Please visit the AJMQ website, http://ajm.sagepub.com/, for more information about the journal, or to view an issue free of charge.
Breakout sessions at last week’s Lucian Leape Forum included Dr. Lucian Leape himself, Paul O’Neill, Former Chairman and CEO, Alcoa, 72nd Secretary of the US Treasury and more. I had the long-awaited pleasure of hearing Paul O’Neill speak in person, during his breakout session entitled, Operationalizing, Disseminating and Implementing Joy & Meaning In Work and Workforce Safety, along with Julie Morath, RN, MS, President & CEO, Hospital Quality Institute of California. O’Neill’s unwavering standards and expectations in business, and for healthcare, have been an inspiration for many. Therefore, it came as no surprise that he seemed irritated with our progress to date, pulling no punches when asking the group how many of us in the room knew the real-time facts about injury to the people who do the work in our hospitals, and, did a system currently exist to provide that information with a 24-hour lapse? No one in the room raised a hand, and he shared that only 6/100 in a recent audience responded affirmatively to the same questions.
“We’re too far away from this type of excellence,” he said, following with a story that while at Alcoa, the company’s screen saver included real-time safety data. When a particularly concerning near miss appeared on his screen one day, O’Neill picked up the phone and called the team in Russia where it had occurred, asking for more information about what had happened. The personal attention to this near miss resonated throughout the organization, furthering the culture and behaviors that make organizations stronger. It’s this type of response and awareness to healthcare professional harm, as well as patient harm, that will move us to where we need to be.
“Why can’t we do this (in healthcare)?” was O’Neill’s resounding and animated challenge, many in the room knowing full well why we have not. Healthcare culture, leadership that says one thing but fails to support the necessary changes at pivotal moments, inertia–all of these however, are choices made by leadership. Either you’re in or you’re out.
Much of O’Neill’s breakout session was based on the LLI white paper, Through the Eyes of the Workforce, a must read for anyone serious about improving the quality and safety of care.

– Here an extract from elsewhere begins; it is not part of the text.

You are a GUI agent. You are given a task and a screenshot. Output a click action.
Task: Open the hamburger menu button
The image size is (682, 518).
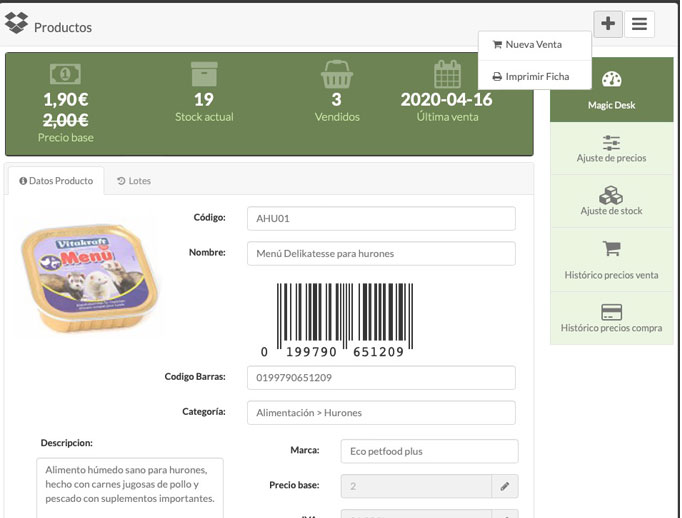[640, 25]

Key takeaways from this breakout, as well as the summary session that followed, include:
- It will be very challenging to protect patients if we first can’t protect our own.

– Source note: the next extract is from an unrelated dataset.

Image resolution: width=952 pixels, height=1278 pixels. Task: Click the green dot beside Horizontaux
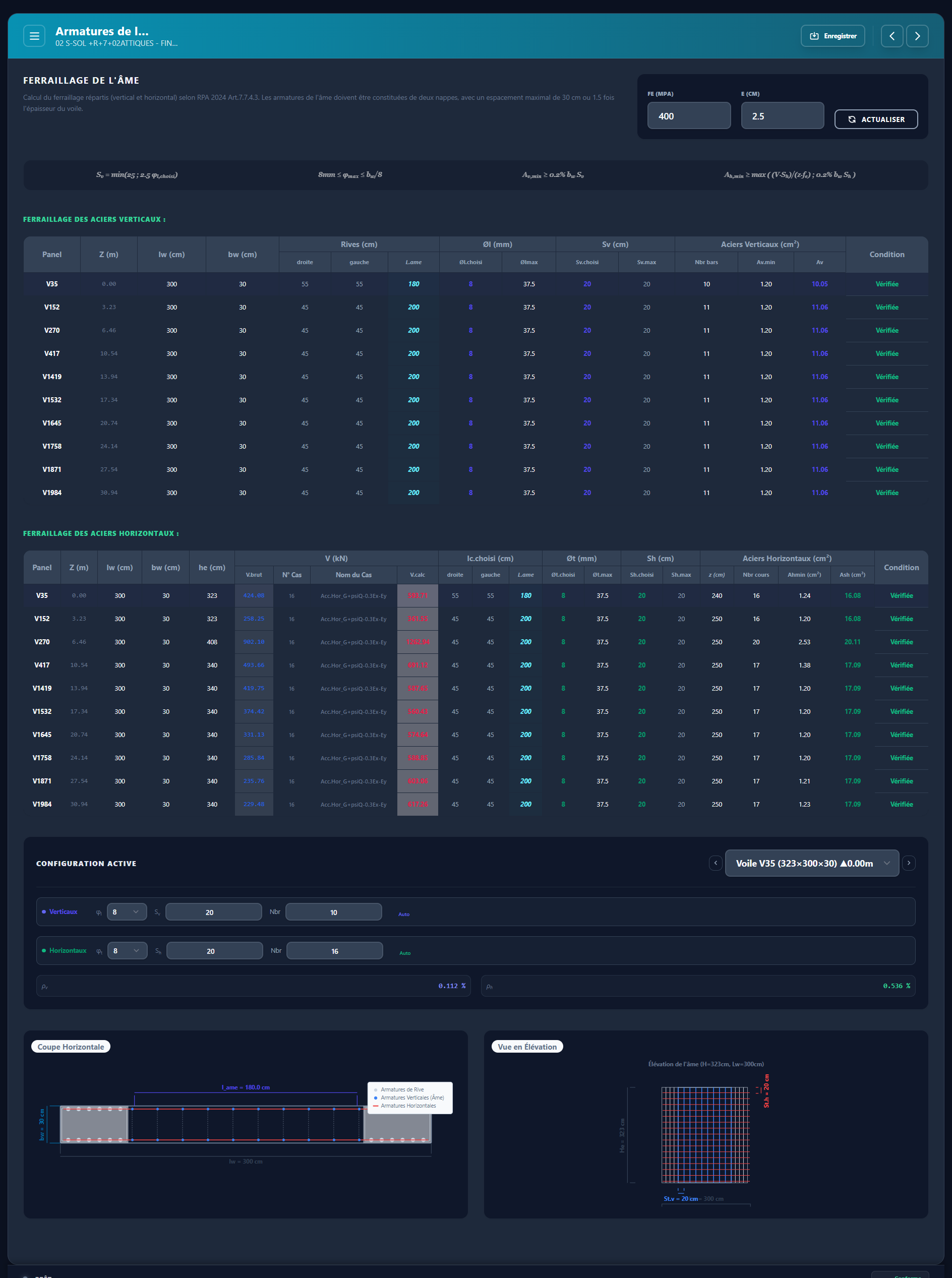click(x=44, y=951)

- The physical and psychological safety of our healthcare workforce is pivotal to ever improving the quality and safety of care.
- Real leadership is enabling not controlling.
- A leader’s first responsibility is to his/her people.
- Safety is not negotiable – it’s not a trade-off. You figure out how to pay for it. A pre-condition is that people who work ‘here’ will not get hurt.
- Habitually excellent organizations don’t “report” – they share information and act in a timely way when things go wrong.
- The response is key when people do share information. You can shut down a reporting culture in a heartbeat if you criticize someone for what/how/where they shared information.
- How would your healthcare workforce answer O’Neill’s 3 Questions: 1) Am I treated with dignity and respect by everyone each day? 2) Do I have what I need so I can make a contribution that gives meaning to my life? 3) Am I recognized and thanked for what I do?
We were reminded that it is hard to make a business case for healthcare professional safety, but data also shows that unhappy, un-empathetic, uninspired or unrecognized healthcare professionals directly impact the safety of patients, which directly impacts the “business case” in immeasurable ways. Too often, many in healthcare have observed our colleagues defend or excuse sub-optimal results, or continue to look the other way when observing behaviors that clearly are not in the best interest of colleagues or patients. O’Neill’s unwillingness to compromise standards or expectations is not only inspiring, those values created a company in Alcoa with a safety record that set the bar for his industry, as well as other high-risk industries. O’Neill left the group with many pearls, but following is one that particularly resonated along with advice from the world of storytelling:
“Organizations are either habitually excellent or they’re not – there’s no in between,” said O’Neill.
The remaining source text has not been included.